Predictive Reasoning with Augmented Anomaly Contrastive Learning for Compositional Visual Relations
This work addresses the relatively unexplored challenge of compositional visual relations for visual reasoning, offering a novel method that could enhance AI systems in tasks requiring complex relational understanding.
The paper tackles the problem of compositional visual relations (CVR) by proposing PR-A^2CL, which uses augmented anomaly contrastive learning and a predict-and-verify paradigm to identify outlier images, achieving significant performance improvements over state-of-the-art models on SVRT, CVR, and MC^2R datasets.

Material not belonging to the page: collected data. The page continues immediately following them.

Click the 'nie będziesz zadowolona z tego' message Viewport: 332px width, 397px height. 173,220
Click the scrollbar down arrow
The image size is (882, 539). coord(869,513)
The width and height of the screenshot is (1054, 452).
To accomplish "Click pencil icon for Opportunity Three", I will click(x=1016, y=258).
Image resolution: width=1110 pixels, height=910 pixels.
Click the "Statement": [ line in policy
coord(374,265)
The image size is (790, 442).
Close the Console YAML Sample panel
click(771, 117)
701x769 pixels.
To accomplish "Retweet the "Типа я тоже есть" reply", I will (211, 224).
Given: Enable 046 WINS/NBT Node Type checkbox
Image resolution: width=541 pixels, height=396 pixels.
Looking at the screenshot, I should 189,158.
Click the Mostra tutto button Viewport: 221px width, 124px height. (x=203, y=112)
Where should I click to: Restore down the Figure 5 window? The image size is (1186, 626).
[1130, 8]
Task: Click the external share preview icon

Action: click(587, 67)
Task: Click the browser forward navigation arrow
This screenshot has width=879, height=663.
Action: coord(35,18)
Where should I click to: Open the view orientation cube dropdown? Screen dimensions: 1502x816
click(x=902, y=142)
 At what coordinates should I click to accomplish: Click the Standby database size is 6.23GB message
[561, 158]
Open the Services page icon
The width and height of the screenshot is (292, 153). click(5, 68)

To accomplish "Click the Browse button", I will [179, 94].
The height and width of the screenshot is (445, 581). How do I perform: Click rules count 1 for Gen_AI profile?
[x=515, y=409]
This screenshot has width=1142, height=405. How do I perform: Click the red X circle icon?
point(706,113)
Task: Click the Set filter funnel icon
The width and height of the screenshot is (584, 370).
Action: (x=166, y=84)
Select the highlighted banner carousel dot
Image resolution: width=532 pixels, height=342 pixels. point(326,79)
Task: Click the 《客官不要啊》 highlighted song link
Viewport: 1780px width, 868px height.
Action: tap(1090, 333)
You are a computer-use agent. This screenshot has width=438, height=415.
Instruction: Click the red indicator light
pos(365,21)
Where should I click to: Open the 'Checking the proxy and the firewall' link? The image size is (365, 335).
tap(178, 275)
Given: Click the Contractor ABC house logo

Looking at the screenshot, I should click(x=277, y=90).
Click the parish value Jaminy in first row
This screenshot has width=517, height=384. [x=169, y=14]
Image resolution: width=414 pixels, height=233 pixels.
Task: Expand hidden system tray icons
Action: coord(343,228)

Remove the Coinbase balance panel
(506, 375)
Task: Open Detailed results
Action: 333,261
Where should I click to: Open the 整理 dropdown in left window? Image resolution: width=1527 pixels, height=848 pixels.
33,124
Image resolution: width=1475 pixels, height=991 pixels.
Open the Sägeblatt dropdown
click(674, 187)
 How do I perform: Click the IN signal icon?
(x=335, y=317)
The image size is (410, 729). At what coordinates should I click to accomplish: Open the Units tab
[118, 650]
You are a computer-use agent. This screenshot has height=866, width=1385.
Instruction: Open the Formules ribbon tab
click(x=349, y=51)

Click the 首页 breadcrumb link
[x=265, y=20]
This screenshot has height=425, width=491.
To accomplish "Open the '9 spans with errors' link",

While visual reasoning for simple analogies has received significant attention, compositional visual relations (CVR) remain relatively unexplored due to their greater complexity. To solve CVR tasks, we propose Predictive Reasoning with Augmented Anomaly Contrastive Learning (PR-A$^2$CL), \ie, to identify an outlier image given three other images that follow the same compositional rules. To address the challenge of modelling abundant compositional rules, an Augmented Anomaly Contrastive Learning is designed to distil discriminative and generalizable features by maximizing similarity among normal instances while minimizing similarity between normal and anomalous outliers. More importantly, a predict-and-verify paradigm is introduced for rule-based reasoning, in which a series of Predictive Anomaly Reasoning Blocks (PARBs) iteratively leverage features from three out of the four images to predict those of the remaining one. Throughout the subsequent verification stage, the PARBs progressively pinpoint the specific discrepancies attributable to the underlying rules. Experimental results on SVRT, CVR and MC$^2$R datasets show that PR-A$^2$CL significantly outperforms state-of-the-art reasoning models.